◆ Records of text and element pointing ◆
** start **

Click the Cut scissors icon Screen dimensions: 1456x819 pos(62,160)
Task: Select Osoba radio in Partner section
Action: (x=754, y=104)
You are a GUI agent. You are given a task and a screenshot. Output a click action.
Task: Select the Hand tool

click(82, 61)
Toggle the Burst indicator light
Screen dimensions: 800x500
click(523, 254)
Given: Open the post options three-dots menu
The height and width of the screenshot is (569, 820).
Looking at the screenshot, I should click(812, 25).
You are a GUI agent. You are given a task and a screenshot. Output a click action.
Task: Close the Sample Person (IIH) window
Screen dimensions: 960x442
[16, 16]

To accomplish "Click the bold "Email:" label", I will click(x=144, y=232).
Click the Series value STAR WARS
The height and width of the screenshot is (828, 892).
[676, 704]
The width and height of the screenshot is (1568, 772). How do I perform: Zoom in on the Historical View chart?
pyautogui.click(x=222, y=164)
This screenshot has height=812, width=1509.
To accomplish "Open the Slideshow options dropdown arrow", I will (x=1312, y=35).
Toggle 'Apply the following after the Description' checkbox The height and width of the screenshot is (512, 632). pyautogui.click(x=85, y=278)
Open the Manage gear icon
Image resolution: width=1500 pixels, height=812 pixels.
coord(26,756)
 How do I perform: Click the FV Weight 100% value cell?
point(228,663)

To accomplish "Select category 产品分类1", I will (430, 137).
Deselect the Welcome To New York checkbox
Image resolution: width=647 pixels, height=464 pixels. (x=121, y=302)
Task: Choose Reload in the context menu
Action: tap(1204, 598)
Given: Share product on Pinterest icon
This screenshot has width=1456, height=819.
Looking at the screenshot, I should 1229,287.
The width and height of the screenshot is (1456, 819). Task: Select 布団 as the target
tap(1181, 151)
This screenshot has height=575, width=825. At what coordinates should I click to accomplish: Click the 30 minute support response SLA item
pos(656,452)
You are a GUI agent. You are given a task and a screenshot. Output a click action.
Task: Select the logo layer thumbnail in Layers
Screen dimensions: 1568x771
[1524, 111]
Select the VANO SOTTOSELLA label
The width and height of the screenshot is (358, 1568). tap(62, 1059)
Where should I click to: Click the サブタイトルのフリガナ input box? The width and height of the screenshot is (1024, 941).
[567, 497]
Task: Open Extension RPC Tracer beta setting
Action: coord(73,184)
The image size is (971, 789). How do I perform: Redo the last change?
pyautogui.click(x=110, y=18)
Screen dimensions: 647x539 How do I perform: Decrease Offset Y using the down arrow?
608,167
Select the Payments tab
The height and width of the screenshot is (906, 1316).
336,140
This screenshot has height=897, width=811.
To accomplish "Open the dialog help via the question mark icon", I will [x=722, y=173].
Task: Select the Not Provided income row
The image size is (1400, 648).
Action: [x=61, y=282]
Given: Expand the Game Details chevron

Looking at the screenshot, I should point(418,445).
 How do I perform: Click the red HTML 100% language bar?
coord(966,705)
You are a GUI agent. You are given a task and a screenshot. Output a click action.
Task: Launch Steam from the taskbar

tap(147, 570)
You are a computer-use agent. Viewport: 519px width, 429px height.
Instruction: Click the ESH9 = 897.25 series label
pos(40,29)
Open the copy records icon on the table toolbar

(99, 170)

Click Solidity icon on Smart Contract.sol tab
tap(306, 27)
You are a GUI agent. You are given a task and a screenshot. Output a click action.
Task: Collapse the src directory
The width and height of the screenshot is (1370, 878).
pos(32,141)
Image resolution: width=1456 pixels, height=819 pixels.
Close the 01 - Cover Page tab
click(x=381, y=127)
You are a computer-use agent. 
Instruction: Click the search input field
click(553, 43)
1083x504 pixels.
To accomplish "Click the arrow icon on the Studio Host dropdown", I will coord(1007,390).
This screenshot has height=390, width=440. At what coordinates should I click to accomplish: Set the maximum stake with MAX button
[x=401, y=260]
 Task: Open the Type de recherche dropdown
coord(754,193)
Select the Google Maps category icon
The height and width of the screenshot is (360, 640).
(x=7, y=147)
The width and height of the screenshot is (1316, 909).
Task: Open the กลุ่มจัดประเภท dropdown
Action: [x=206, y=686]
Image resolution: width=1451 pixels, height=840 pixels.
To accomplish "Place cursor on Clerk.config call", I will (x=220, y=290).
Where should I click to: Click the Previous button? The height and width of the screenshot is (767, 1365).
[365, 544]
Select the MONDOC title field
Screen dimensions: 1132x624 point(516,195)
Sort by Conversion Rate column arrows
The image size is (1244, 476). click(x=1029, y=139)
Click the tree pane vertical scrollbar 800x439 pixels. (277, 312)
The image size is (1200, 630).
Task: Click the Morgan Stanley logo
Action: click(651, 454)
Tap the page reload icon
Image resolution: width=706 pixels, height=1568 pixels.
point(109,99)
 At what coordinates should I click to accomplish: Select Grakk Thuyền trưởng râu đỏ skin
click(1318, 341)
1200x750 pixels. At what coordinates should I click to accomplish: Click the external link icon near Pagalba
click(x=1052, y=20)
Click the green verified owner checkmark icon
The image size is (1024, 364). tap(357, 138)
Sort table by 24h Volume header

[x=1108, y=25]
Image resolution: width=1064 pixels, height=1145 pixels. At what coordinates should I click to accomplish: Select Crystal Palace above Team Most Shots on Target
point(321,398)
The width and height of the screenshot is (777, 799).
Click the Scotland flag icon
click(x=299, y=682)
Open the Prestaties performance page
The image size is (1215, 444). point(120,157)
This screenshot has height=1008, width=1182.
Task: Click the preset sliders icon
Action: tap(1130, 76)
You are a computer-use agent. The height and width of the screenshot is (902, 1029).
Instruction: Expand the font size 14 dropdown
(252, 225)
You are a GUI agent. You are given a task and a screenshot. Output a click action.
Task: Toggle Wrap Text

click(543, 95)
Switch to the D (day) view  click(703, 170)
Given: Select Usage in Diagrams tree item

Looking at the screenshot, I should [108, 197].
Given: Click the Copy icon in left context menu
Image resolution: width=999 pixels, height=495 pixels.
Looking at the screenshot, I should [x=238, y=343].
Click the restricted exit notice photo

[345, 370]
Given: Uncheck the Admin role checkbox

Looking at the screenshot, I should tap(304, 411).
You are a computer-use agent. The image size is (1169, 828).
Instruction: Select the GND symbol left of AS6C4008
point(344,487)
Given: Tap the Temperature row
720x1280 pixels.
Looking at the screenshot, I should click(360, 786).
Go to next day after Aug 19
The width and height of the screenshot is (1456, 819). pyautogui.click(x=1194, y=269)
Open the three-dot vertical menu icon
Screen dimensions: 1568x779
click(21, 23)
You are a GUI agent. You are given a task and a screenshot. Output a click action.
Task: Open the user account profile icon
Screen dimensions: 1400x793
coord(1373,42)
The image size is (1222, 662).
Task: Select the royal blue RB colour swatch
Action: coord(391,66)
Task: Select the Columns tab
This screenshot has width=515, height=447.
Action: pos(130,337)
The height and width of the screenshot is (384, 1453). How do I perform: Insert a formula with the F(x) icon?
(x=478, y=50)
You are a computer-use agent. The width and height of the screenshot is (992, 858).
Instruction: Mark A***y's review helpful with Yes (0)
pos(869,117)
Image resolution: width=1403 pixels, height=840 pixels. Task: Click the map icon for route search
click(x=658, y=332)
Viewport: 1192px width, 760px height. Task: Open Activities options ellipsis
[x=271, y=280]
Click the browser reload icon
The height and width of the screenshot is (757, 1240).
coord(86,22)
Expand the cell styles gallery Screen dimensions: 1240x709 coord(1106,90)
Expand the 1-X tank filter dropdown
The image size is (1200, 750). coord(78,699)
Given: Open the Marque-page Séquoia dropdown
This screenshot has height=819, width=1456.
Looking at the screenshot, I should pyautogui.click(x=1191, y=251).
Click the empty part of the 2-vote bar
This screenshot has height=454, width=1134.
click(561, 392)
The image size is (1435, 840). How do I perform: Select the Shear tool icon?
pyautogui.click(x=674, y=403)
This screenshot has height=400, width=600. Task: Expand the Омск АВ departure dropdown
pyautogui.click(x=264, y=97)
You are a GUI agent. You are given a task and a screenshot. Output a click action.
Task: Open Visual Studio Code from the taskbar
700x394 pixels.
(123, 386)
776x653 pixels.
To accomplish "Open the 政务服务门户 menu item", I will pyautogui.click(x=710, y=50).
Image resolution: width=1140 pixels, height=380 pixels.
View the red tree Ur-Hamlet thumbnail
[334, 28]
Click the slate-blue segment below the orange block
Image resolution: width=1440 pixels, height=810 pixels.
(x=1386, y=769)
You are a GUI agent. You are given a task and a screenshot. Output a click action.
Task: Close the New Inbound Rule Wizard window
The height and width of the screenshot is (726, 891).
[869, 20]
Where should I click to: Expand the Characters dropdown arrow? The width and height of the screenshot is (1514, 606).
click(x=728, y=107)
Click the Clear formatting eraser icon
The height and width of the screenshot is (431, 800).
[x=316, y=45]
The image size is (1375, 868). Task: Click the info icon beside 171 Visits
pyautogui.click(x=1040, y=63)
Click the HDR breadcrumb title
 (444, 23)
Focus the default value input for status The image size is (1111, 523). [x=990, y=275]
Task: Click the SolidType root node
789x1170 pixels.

** end **

◆ YOUR OBJECTIVE ◆
Can you find every line above that contains the word "with" and copy each of those lines in full?

◆ RESULT OF THE TASK ◆
This screenshot has height=390, width=440. At what coordinates should I click to accomplish: Set the maximum stake with MAX button
The height and width of the screenshot is (384, 1453). How do I perform: Insert a formula with the F(x) icon?
Instruction: Mark A***y's review helpful with Yes (0)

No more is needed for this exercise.